Reading this thread really hurts. Can we please have less guessing and more rootcausing?

How should a unit test be related to ccache, considering it's not a compile task? Why should network or disk io be a problem in a suite of tests? Even if there was limited io, I've never heard of a case where your request gets terminated or put into a deadlock in case of hitting the limit. AWS always uses throttling.

MXNet is a highly parallel piece of software. If something in tests was about to get stuck intermittently, my first thought would be to actually look into my software under test and not just plain out blame the infrastructure. You wouldn't blame a processor in case your program prints a wrong value, right? So please, for the sake of the entire project, can we stop the guessing game and stop turning of production systems as a measure to apparently resolve or root cause an issue?

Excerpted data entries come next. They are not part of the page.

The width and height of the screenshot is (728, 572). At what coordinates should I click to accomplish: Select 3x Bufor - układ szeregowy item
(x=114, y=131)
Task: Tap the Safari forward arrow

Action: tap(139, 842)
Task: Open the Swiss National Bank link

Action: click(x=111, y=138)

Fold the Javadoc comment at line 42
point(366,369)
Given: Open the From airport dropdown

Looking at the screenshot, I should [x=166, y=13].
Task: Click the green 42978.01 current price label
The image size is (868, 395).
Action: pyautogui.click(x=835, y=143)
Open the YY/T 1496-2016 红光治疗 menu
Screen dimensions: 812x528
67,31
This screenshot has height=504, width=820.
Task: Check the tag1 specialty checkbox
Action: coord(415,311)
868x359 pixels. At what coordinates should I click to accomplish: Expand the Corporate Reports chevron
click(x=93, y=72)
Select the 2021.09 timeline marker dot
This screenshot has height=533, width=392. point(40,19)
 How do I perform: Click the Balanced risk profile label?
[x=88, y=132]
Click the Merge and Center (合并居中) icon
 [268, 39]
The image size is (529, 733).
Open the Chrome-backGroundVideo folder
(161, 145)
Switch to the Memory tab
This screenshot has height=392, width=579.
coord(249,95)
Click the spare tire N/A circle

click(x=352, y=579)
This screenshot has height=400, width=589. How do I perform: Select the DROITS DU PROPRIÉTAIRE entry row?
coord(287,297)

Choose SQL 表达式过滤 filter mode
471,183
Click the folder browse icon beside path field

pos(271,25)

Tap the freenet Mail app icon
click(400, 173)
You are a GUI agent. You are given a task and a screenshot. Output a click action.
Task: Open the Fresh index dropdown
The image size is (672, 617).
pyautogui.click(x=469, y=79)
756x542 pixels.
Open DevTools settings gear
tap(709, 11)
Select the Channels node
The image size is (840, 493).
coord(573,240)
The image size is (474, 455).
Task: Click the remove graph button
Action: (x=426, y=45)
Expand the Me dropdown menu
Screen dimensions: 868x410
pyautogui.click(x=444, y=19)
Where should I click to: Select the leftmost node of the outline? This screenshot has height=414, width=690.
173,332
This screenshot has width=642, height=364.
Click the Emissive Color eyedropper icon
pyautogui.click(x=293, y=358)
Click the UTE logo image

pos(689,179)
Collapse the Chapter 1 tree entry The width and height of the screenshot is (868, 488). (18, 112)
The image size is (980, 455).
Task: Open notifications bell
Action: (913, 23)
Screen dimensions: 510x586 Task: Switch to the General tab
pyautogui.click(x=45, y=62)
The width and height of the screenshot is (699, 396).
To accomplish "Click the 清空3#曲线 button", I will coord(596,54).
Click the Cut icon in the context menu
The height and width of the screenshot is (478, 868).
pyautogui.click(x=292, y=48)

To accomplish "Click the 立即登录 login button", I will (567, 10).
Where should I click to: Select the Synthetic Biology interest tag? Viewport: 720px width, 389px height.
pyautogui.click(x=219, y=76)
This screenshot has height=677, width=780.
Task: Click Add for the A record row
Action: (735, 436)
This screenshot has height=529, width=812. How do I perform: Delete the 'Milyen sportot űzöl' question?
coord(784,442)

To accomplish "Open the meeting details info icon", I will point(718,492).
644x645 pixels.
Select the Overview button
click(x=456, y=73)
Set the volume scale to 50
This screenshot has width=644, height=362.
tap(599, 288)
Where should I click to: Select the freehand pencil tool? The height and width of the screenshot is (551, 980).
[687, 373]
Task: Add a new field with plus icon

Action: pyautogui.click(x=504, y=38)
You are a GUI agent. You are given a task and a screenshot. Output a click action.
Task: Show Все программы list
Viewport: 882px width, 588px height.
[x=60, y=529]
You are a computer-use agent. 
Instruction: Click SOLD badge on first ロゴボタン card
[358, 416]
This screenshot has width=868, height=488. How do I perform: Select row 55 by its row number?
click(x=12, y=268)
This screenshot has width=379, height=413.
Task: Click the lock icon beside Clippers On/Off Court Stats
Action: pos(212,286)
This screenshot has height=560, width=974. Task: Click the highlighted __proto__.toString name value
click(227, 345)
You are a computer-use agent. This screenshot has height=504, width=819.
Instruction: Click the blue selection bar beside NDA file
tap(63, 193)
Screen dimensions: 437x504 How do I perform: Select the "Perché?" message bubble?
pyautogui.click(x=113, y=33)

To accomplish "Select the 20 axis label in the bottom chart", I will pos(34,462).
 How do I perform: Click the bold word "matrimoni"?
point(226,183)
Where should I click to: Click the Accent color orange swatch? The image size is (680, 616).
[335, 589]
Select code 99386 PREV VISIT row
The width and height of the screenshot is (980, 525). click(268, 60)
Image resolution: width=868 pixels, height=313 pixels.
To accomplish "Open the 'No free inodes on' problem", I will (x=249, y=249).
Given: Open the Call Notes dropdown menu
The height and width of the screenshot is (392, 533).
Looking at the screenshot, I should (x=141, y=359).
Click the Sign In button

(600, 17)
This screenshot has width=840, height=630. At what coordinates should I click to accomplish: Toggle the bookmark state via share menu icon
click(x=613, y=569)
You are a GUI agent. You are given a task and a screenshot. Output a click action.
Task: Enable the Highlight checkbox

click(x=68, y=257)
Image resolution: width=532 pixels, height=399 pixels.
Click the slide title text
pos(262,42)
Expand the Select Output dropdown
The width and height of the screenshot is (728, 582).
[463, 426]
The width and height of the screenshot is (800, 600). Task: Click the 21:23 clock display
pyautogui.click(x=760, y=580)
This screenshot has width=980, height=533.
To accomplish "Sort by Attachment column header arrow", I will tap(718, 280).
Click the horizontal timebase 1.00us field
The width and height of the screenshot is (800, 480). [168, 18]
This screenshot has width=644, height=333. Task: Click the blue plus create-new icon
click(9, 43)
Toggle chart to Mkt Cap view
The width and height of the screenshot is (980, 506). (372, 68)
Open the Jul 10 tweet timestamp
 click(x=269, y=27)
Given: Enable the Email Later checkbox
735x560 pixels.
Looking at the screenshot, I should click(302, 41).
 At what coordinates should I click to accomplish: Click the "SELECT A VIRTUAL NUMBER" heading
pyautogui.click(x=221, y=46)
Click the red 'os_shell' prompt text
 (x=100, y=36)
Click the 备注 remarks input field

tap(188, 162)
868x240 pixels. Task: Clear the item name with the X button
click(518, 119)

leezu commented 4 years ago

@leezu could you link to the PRs? Is there something interesting in the logs?

http://jenkins.mxnet-ci.amazon-ml.com/blue/organizations/jenkins/mxnet-validation%2Funix-cpu/detail/PR-16971/8/pipeline http://jenkins.mxnet-ci.amazon-ml.com/blue/organizations/jenkins/mxnet-validation%2Funix-cpu/detail/PR-17018/5/pipeline/294

I didn't check the logs in detail, but both are aborted with Sending interrupt signal to process.

cjolivier01 commented 4 years ago

notice the last test is (or is very near to) test_nump_op.test_np_unique so what’s the next test after that? that could be hanging there until system kills it.

run the numpy tests locally

i don’t see anything which would indicate an infrastructure problem considering it’s only one test run that fails and it fails in basically the same place every time. I am curious how this conclusion was reached.

szha commented 4 years ago

we should probably use parallel testing with naive engine for operator tests, so as not to have such spillage of failure.

larroy commented 4 years ago

@marcoabreu you didn't read well, because nobody wrote that it was related to ccache nor that it was disabled because this test, that's why it hurts. You might want to try to reproduce the test run with docker, not only enlightening us with your comments of infinite wisdom. If this doesn't happen locally with the same AMI it's either related to the worker or the communication to the master, would that be a valid assumption?

We have open positions if you are excited about maintaining this system. Feel free to send me your CV, we are hiring.

larroy commented 4 years ago

This is what I wrote above for everyones convenience:

I would suggest to check the test output http://jenkins.mxnet-ci.amazon-ml.com/blue/rest/organizations/jenkins/pipelines/mxnet-validation/pipelines/unix-cpu/branches/PR-16986/runs/2/nodes/294/steps/685/log/?start=0 run locally on the same type of instance and compare the test times to see the durations of each test, say sort two columns in excel and see if there's some test that is getting stuck and slowing down the full suite.

Also my browsers are hanging while trying to load the links pasted here, thanks Jenkins.

TaoLv commented 4 years ago

Timeout again: http://jenkins.mxnet-ci.amazon-ml.com/blue/organizations/jenkins/mxnet-validation%2Funix-cpu/detail/PR-17355/3/pipeline/294

At the same place:

test_numpy_op.test_np_unique ... ok (0.2147s)
Sending interrupt signal to process
larroy commented 4 years ago

Thanks the team will look into it in the following days.